WASHINGTON - Cue the hues for the Great Emancipator.
A new $5 bill, with splashes of color surrounding Abraham Lincoln will go into circulation March 13, the Bureau of Engraving and Printing and the Federal Reserve announced Thursday.
The new bill still will have a portrait of the 16th president on one side and the Lincoln Memorial on the other. But it also will feature purple and gray colors and other high-tech changes designed to make life more difficult for counterfeiters.
Officials said they hoped the vending machine industry will use the next three months to make the adjustments needed so that millions of machines will be able to accept the redesigned $5 bill. That denomination is used heavily in the machines.
'Any business that operates machines that accept $5 bills should contact the machines' manufacturers and ensure they get adjusted to accept the new design,' said Dawn Haley, a spokesman for the bureau.
Rose Pianalto, a Fed official working on the redesign, said that because the bill is used extensively in vending and self-checkout machines, 'encouraging businesses to get those machines updated to accept the new design has been a particular focus for us.'
The changes to the $5 bill are similar to those already made, starting in 2003, to the $10, $20 and $50 bills. In those redesigns, pastel colors were added as part of an effort to stay ahead of counterfeiters and their increasingly sophisticated copying machines.
Originally the $5 bill was not going to be redesigned.

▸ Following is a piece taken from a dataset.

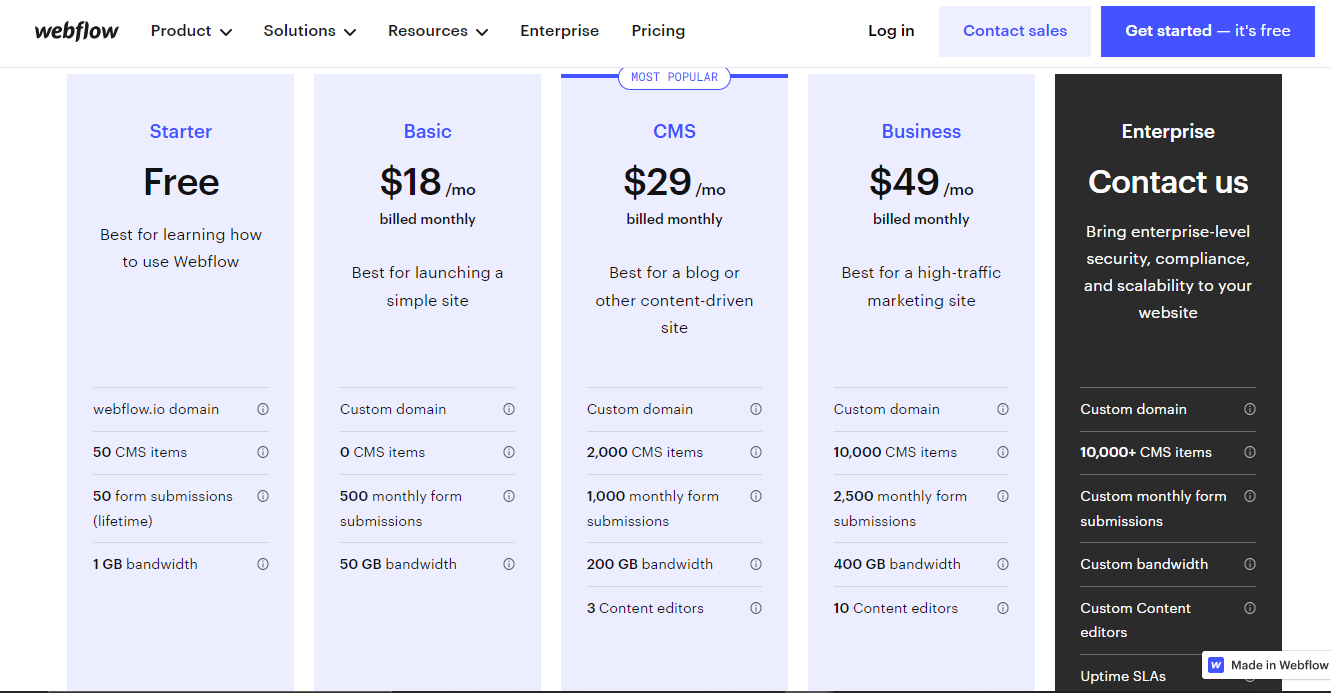
Task: Click the Contact sales button
Action: tap(1015, 31)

But that decision was reversed once counterfeiters began bleaching $5 notes and printing fake $100 bills with the bleached paper to take advantage of the fact that some of the security features were in the same locations on both bills.
To thwart those efforts, the government is changing the $5 watermark from one of Lincoln to two separate watermarks featuring the numeral 5. The $100 bill has a watermark with the image of Benjamin Franklin.